→ **Texto de referência**:
%%
Diante desse fato indaga-se: o fornecedor é obrigado a cumprir essa oferta aos consumidores que adquiriram esses produtos?

quinta-feira, 8 de abril de 2021

Atualizado às 13:10

 (Imagem: Arte Migalhas)

(Imagem: Arte Migalhas)

Esta semana, foi noticiado pela imprensa que a página oficial do Carrefour ofereceu descontos assustadores de seus produtos na internet, sendo inclusive assunto do Trending Topics do Twitter.1

Conforme foi noticiado na imprensa, os descontos de alguns produtos chegaram a mais de 80% do preço real, por exemplo, uma máquina de lavar de R$ 2.449,00, estava custando R$ 419,00. Em outro anúncio, um aparelho de celular de R$ 1.899,10, saiu por R$ 419,00. O denominado bug (defeito, falha ou erro no código de um programa que provoca seu mau funcionamento) teria causado essa oferta de valores tão baixos nos produtos.

Durante a madrugada, várias pessoas adquiriram produtos anunciados no site da empresa, que na parte da manhã, já havia cancelado algumas compras realizadas pelos consumidores. Diante desse fato indaga-se: o fornecedor é obrigado a cumprir essa oferta aos consumidores que adquiriram esses produtos?

Para iniciar a discussão precisa-se entender que o Código de Defesa do Consumidor, em seu artigo 30 dispõe que toda informação ou publicidade, suficientemente precisa, veiculada por qualquer forma ou meio de comunicação com relação a produtos e serviços oferecidos ou apresentados, obriga o fornecedor que a fizer veicular ou dela se utilizar e integra o contrato que vier a ser celebrado. Trata-se do princípio da vinculação. Toda oferta ou publicidade suficientemente precisa obriga e integra o contrato para todos os fins.

Na prática, significa dizer que o fornecedor é obrigado a cumprir a oferta ou publicidade da forma que foi veiculada e, principalmente, pelo preço anunciado. Isso é o que está disposto no art. 35 do CDC, ao disponibilizar para o consumidor o direito potestativo de escolher entre: exigir o cumprimento forçado da obrigação, nos termos da oferta, apresentação ou publicidade; aceitar outro produto ou prestação de serviço equivalente; rescindir o contrato, com direito à restituição de quantia eventualmente antecipada, monetariamente atualizada, e a perdas e danos.
%%
→ **Material apresentado**:
%%
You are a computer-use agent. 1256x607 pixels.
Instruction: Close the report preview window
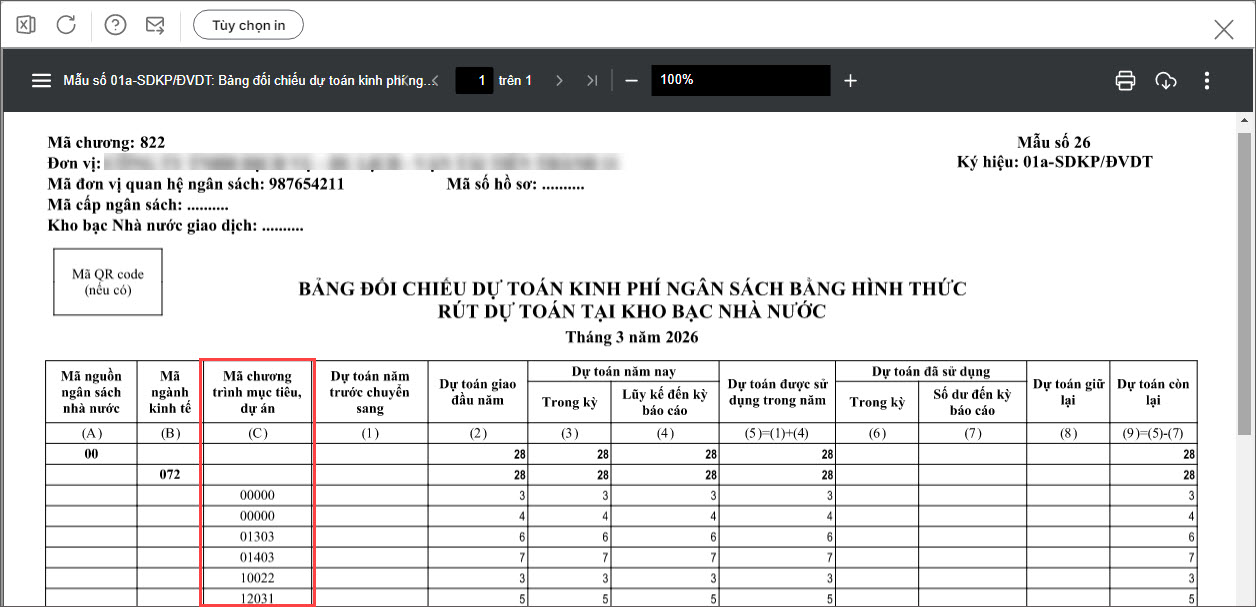click(1223, 29)
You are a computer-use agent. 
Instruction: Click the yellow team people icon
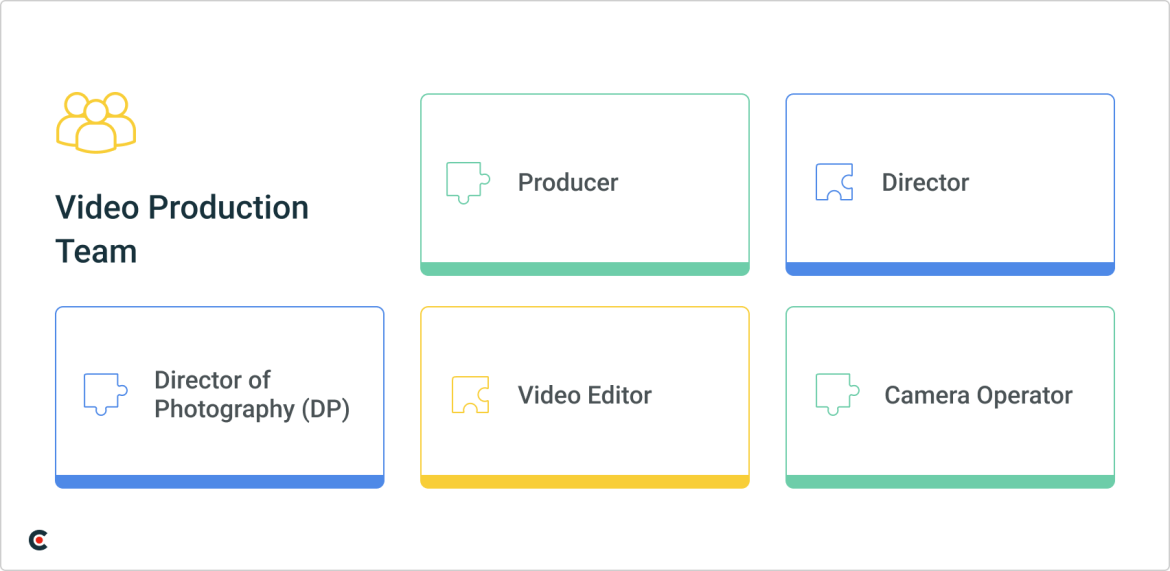coord(96,122)
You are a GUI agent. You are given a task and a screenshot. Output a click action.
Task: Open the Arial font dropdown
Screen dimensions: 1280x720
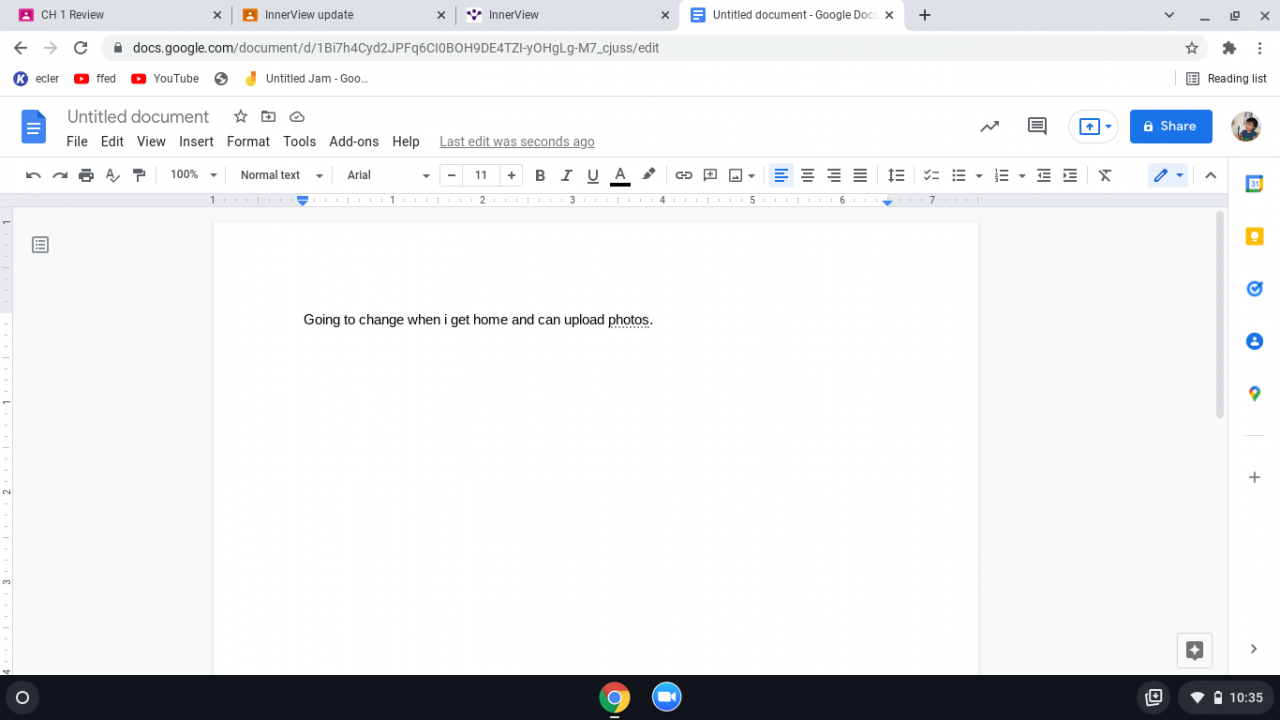387,175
%%
→ **Tarefas propostas**:
1. No texto sobre os descontos do Carrefour, por qual valor estava sendo oferecida a máquina de lavar de R$ 2.449,00?
2. Prossiga o texto sobre os descontos do Carrefour e o Código de Defesa do Consumidor a partir da última frase apresentada.

→ **Respostas a seguir**:
1. Por R$ 419,00.

2.
Diante dessa breve análise, percebe-se que o princípio da vinculação obriga o fornecedor a cumprir a oferta nos moldes do que foi oferecido, independente de retratação.

Todavia, no caso em comento, tratou-se de um problema no sistema da página do fornecedor fazendo com que vários consumidores adquirissem produtos que nem estavam a fim de comprar. Diante dessa situação, o Carrefour deve cumprir todas as ofertas realizadas nesse curto período de tempo?

De início, é importante ressaltar que a oferta foi suficientemente precisa, pois o problema aconteceu exatamente quanto aos valores dos produtos. Por esse simples fato, o fornecedor não pode se eximir, já que ele assume os riscos do empreendimento. De outro norte, várias pessoas ficaram sabendo do bug e efetuaram várias compras de produtos com preços bem mais baratos.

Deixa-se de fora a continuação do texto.